* Activity *
Set down every line of the data, unchanged and complete.
*** Opening of Source material ***
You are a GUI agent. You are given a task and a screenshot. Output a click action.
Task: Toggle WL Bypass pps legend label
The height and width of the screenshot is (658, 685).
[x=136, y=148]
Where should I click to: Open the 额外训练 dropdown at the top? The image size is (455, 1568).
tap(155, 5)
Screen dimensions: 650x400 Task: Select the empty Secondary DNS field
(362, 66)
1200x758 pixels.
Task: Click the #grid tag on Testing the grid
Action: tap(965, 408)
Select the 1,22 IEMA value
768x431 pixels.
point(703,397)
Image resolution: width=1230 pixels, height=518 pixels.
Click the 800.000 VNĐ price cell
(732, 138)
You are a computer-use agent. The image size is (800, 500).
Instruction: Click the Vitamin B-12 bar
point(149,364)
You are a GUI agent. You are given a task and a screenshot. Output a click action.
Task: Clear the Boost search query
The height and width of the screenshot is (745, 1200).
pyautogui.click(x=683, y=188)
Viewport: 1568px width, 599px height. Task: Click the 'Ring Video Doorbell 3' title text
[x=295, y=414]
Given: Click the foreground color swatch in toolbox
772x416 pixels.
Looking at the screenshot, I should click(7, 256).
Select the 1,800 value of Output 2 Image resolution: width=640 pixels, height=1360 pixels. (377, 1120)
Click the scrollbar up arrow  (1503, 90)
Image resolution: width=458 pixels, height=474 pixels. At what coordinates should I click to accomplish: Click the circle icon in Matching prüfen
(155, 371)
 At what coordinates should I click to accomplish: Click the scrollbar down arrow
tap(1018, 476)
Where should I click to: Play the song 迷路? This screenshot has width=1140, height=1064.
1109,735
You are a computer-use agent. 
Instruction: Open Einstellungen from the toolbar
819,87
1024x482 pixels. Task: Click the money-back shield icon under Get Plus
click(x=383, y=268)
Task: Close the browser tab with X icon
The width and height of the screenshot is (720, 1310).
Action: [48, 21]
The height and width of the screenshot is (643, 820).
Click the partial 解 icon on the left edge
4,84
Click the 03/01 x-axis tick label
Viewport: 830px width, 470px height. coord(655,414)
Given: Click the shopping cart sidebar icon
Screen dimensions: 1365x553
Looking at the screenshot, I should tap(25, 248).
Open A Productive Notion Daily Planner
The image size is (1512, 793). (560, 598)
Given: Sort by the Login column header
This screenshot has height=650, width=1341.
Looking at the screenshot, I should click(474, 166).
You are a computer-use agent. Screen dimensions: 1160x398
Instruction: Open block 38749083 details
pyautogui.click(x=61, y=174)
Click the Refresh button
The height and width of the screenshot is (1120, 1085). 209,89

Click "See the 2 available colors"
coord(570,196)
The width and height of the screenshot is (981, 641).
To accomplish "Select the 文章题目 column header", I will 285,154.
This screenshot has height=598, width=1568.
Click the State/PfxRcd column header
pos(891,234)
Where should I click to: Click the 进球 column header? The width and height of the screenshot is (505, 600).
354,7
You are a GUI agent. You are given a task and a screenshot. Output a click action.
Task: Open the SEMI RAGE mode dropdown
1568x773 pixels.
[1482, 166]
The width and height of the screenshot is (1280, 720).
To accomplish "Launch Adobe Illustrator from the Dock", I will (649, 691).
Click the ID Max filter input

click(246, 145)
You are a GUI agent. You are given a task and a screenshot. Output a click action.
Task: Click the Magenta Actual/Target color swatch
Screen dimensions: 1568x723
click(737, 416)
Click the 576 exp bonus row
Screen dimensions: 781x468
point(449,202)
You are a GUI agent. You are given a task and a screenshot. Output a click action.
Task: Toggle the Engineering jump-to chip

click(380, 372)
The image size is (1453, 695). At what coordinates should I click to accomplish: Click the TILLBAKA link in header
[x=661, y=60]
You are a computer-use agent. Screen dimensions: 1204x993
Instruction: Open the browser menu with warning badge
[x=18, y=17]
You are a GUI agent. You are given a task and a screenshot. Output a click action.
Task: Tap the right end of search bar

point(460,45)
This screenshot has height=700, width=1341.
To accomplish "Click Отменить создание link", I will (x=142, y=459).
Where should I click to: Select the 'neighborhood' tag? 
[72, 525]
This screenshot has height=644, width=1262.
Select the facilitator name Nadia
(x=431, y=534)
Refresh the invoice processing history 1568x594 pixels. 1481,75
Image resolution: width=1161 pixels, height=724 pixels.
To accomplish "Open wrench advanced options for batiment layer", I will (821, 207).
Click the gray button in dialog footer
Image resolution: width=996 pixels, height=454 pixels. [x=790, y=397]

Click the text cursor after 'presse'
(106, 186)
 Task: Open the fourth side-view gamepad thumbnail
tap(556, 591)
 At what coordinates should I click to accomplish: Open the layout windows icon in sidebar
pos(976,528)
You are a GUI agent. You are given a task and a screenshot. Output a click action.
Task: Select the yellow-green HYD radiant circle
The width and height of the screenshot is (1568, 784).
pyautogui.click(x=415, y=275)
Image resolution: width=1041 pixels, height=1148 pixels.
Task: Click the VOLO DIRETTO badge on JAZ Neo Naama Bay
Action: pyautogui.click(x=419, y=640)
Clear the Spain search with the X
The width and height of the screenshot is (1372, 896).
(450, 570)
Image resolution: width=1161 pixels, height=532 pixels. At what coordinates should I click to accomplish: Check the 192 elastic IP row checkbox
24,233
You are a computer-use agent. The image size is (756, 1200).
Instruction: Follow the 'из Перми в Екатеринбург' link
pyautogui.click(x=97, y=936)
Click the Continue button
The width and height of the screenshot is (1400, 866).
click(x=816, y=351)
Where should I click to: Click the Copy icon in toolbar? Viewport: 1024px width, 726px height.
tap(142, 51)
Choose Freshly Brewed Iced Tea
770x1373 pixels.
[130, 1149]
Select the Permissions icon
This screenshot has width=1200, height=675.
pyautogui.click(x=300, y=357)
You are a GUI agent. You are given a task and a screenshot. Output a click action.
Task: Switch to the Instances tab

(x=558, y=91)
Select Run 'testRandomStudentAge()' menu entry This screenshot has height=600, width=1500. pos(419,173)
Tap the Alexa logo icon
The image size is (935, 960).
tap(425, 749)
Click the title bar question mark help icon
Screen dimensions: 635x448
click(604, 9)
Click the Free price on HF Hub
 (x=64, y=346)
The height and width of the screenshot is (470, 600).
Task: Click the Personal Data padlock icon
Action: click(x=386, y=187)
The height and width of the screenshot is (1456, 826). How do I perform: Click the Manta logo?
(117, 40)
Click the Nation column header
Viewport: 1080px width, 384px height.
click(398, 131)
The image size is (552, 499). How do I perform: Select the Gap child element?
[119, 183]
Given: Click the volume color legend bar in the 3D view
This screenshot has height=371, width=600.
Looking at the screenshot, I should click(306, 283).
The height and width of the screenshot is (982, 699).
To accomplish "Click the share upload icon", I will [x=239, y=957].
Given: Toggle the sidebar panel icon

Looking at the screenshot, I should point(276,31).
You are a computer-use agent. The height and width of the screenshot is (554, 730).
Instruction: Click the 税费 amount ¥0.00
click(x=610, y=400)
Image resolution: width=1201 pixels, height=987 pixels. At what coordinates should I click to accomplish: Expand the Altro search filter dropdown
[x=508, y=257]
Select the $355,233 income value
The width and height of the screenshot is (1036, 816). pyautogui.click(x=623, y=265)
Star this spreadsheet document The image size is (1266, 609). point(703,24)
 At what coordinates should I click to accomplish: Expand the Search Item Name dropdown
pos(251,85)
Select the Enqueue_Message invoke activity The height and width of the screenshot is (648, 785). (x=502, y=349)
*** Close of Source material ***
* Expected output *
You are a GUI agent. You are given a task and a screenshot. Output a click action.
Task: Toggle WL Bypass pps legend label
The height and width of the screenshot is (658, 685).
[x=136, y=148]
Where should I click to: Open the 额外训练 dropdown at the top? The image size is (455, 1568).
tap(155, 5)
Screen dimensions: 650x400 Task: Select the empty Secondary DNS field
(362, 66)
1200x758 pixels.
Task: Click the #grid tag on Testing the grid
Action: tap(965, 408)
Select the 1,22 IEMA value
768x431 pixels.
point(703,397)
Image resolution: width=1230 pixels, height=518 pixels.
Click the 800.000 VNĐ price cell
(732, 138)
You are a computer-use agent. The image size is (800, 500).
Instruction: Click the Vitamin B-12 bar
point(149,364)
You are a GUI agent. You are given a task and a screenshot. Output a click action.
Task: Clear the Boost search query
The height and width of the screenshot is (745, 1200).
pyautogui.click(x=683, y=188)
Viewport: 1568px width, 599px height. Task: Click the 'Ring Video Doorbell 3' title text
[x=295, y=414]
Given: Click the foreground color swatch in toolbox
772x416 pixels.
Looking at the screenshot, I should click(7, 256).
Select the 1,800 value of Output 2 Image resolution: width=640 pixels, height=1360 pixels. (377, 1120)
Click the scrollbar up arrow  (1503, 90)
Image resolution: width=458 pixels, height=474 pixels. At what coordinates should I click to accomplish: Click the circle icon in Matching prüfen
(155, 371)
 At what coordinates should I click to accomplish: Click the scrollbar down arrow
tap(1018, 476)
Where should I click to: Play the song 迷路? This screenshot has width=1140, height=1064.
1109,735
You are a computer-use agent. 
Instruction: Open Einstellungen from the toolbar
819,87
1024x482 pixels. Task: Click the money-back shield icon under Get Plus
click(x=383, y=268)
Task: Close the browser tab with X icon
The width and height of the screenshot is (720, 1310).
Action: [48, 21]
The height and width of the screenshot is (643, 820).
Click the partial 解 icon on the left edge
4,84
Click the 03/01 x-axis tick label
Viewport: 830px width, 470px height. coord(655,414)
Given: Click the shopping cart sidebar icon
Screen dimensions: 1365x553
Looking at the screenshot, I should tap(25, 248).
Open A Productive Notion Daily Planner
The image size is (1512, 793). (560, 598)
Given: Sort by the Login column header
This screenshot has height=650, width=1341.
Looking at the screenshot, I should click(474, 166).
You are a computer-use agent. Screen dimensions: 1160x398
Instruction: Open block 38749083 details
pyautogui.click(x=61, y=174)
Click the Refresh button
The height and width of the screenshot is (1120, 1085). 209,89

Click "See the 2 available colors"
coord(570,196)
The width and height of the screenshot is (981, 641).
To accomplish "Select the 文章题目 column header", I will 285,154.
This screenshot has height=598, width=1568.
Click the State/PfxRcd column header
pos(891,234)
Where should I click to: Click the 进球 column header? The width and height of the screenshot is (505, 600).
354,7
You are a GUI agent. You are given a task and a screenshot. Output a click action.
Task: Open the SEMI RAGE mode dropdown
1568x773 pixels.
[1482, 166]
The width and height of the screenshot is (1280, 720).
To accomplish "Launch Adobe Illustrator from the Dock", I will (649, 691).
Click the ID Max filter input

click(246, 145)
You are a GUI agent. You are given a task and a screenshot. Output a click action.
Task: Click the Magenta Actual/Target color swatch
Screen dimensions: 1568x723
click(737, 416)
Click the 576 exp bonus row
Screen dimensions: 781x468
point(449,202)
You are a GUI agent. You are given a task and a screenshot. Output a click action.
Task: Toggle the Engineering jump-to chip

click(380, 372)
The image size is (1453, 695). At what coordinates should I click to accomplish: Click the TILLBAKA link in header
[x=661, y=60]
You are a computer-use agent. Screen dimensions: 1204x993
Instruction: Open the browser menu with warning badge
[x=18, y=17]
You are a GUI agent. You are given a task and a screenshot. Output a click action.
Task: Tap the right end of search bar

point(460,45)
This screenshot has height=700, width=1341.
To accomplish "Click Отменить создание link", I will (x=142, y=459).
Where should I click to: Select the 'neighborhood' tag? 
[72, 525]
This screenshot has height=644, width=1262.
Select the facilitator name Nadia
(x=431, y=534)
Refresh the invoice processing history 1568x594 pixels. 1481,75
Image resolution: width=1161 pixels, height=724 pixels.
To accomplish "Open wrench advanced options for batiment layer", I will (821, 207).
Click the gray button in dialog footer
Image resolution: width=996 pixels, height=454 pixels. [x=790, y=397]

Click the text cursor after 'presse'
(106, 186)
 Task: Open the fourth side-view gamepad thumbnail
tap(556, 591)
 At what coordinates should I click to accomplish: Open the layout windows icon in sidebar
pos(976,528)
You are a GUI agent. You are given a task and a screenshot. Output a click action.
Task: Select the yellow-green HYD radiant circle
The width and height of the screenshot is (1568, 784).
pyautogui.click(x=415, y=275)
Image resolution: width=1041 pixels, height=1148 pixels.
Task: Click the VOLO DIRETTO badge on JAZ Neo Naama Bay
Action: pyautogui.click(x=419, y=640)
Clear the Spain search with the X
The width and height of the screenshot is (1372, 896).
(450, 570)
Image resolution: width=1161 pixels, height=532 pixels. At what coordinates should I click to accomplish: Check the 192 elastic IP row checkbox
24,233
You are a computer-use agent. The image size is (756, 1200).
Instruction: Follow the 'из Перми в Екатеринбург' link
pyautogui.click(x=97, y=936)
Click the Continue button
The width and height of the screenshot is (1400, 866).
click(x=816, y=351)
Where should I click to: Click the Copy icon in toolbar? Viewport: 1024px width, 726px height.
tap(142, 51)
Choose Freshly Brewed Iced Tea
770x1373 pixels.
[130, 1149]
Select the Permissions icon
This screenshot has width=1200, height=675.
pyautogui.click(x=300, y=357)
You are a GUI agent. You are given a task and a screenshot. Output a click action.
Task: Switch to the Instances tab

(x=558, y=91)
Select Run 'testRandomStudentAge()' menu entry This screenshot has height=600, width=1500. pos(419,173)
Tap the Alexa logo icon
The image size is (935, 960).
tap(425, 749)
Click the title bar question mark help icon
Screen dimensions: 635x448
click(604, 9)
Click the Free price on HF Hub
 (x=64, y=346)
The height and width of the screenshot is (470, 600).
Task: Click the Personal Data padlock icon
Action: click(x=386, y=187)
The height and width of the screenshot is (1456, 826). How do I perform: Click the Manta logo?
(117, 40)
Click the Nation column header
Viewport: 1080px width, 384px height.
click(398, 131)
The image size is (552, 499). How do I perform: Select the Gap child element?
[119, 183]
Given: Click the volume color legend bar in the 3D view
This screenshot has height=371, width=600.
Looking at the screenshot, I should click(306, 283).
The height and width of the screenshot is (982, 699).
To accomplish "Click the share upload icon", I will [x=239, y=957].
Given: Toggle the sidebar panel icon

Looking at the screenshot, I should point(276,31).
You are a computer-use agent. The height and width of the screenshot is (554, 730).
Instruction: Click the 税费 amount ¥0.00
click(x=610, y=400)
Image resolution: width=1201 pixels, height=987 pixels. At what coordinates should I click to accomplish: Expand the Altro search filter dropdown
[x=508, y=257]
Select the $355,233 income value
The width and height of the screenshot is (1036, 816). pyautogui.click(x=623, y=265)
Star this spreadsheet document The image size is (1266, 609). point(703,24)
 At what coordinates should I click to accomplish: Expand the Search Item Name dropdown
pos(251,85)
Select the Enqueue_Message invoke activity The height and width of the screenshot is (648, 785). (x=502, y=349)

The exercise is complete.